There were many themes that emphasized the immigrant-American experience in the Western world, and as someone from an immigrant family living in Canada I felt seen and understood. While Dating Dr. Dil is from a South Asian perspective, the themes do translate very well. For immigrants and children of immigrants, there is this concept that our parents do not have to tell us that they love us. That they show us everyday by taking care of us that there is love… but that is very hard. I constantly find myself needing reassurance, because I find that in my relationships, it isn’t something I get. I am used to understanding that actions are also a way of saying “I love you” but to be honest, reading this novel really made me feel okay with asking to have things said.

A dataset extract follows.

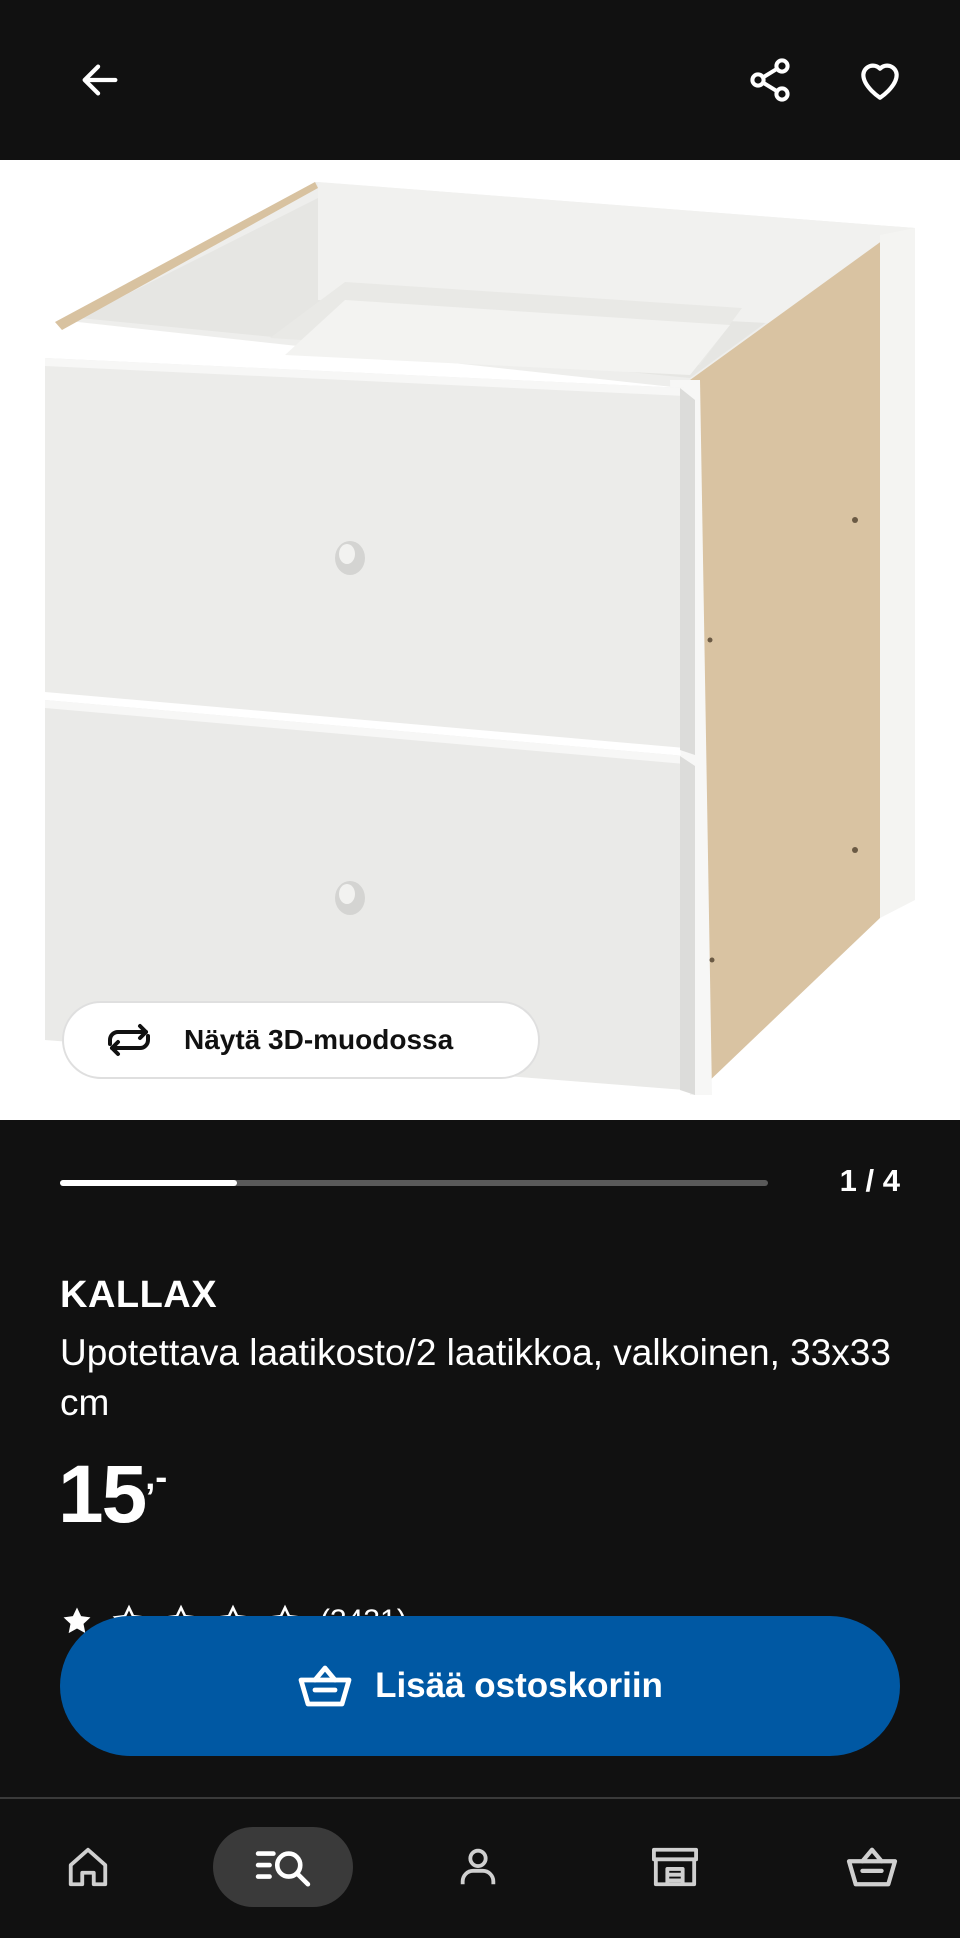 This screenshot has width=960, height=1938. What do you see at coordinates (134, 1040) in the screenshot?
I see `rotate-3d-icon` at bounding box center [134, 1040].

There is also this idea that we sacrifice our mental health and well-being for our family, and in order to keep them, and that is something I hold true to heart. I even have made the joke on multiple occasions about my living at home for free. It’s not free, I will joke, I pay with my mental health. It was the perfect novel at the perfect time for me. It gives me hope of change and bettering and overall the future being a happy one. I am not sure that was the goal of Nisha Sharma when she wrote this novel, but I am so glad she wrote it and that I picked up this novel.
RATING: 5/5 STARS
TROPE: ENEMIES TO LOVERS / GRUMPY LOVE
I am going to begin by stating that Book Lovers by Emily Henry, is as of yet, my favourite book for 2022. There are so many elements that Henry brings to this novel, that make it an near perfect summer read. Book Lovers is not only a romance, but a story about the relationship between sisters; specifically when the elder sister takes on a more maternal role, and how that can cause issues within the relationship. As an elder sister myself, a lot of the ideas, thoughts and feelings that Nora, our heroine experiences, are similar to what I have experienced with my own younger sister.
Now, the premise of the novel is, Nora Stevens is an agent for authors. Her younger sister, Libby, convinces her to spend an entire summer with her in Sunshine Falls, North Carolina. Why? Well, this happens to be the setting of one of Libby’s favourite novels, whom the author is actually one of Nora’s clients. Libby, pregnant with her third child, sets off this summer adventure in order to spend time with her sister before the baby comes, but also have her sister experience the “small-town transformation” trope seen in so many of the novels she loves. This along with her rival, Charlie Lastra, being in town has Nora in fun, awkward and exciting places.
Seems like a simple enough plot, but with Emily Henry’s amazing easy-to-read and detailed writing style, it is easy to speed through this book this book and miss the amazing gems within it. I had to actively slow myself down because I wanted to devour it. There are so many hilarious lines. This novel is so quotable, with things like “Nothing more intimidating than a forehead.” “If you’re the wrong kind of woman, than I am the wrong kind of man.” “Your nightmare brain is my absolute favourite.” If these haven’t won you over, just know that if you’re the millennial older sister who doesn’t want to have kids, loves sarcasm and that grumpy kind of love, then this novel is for you.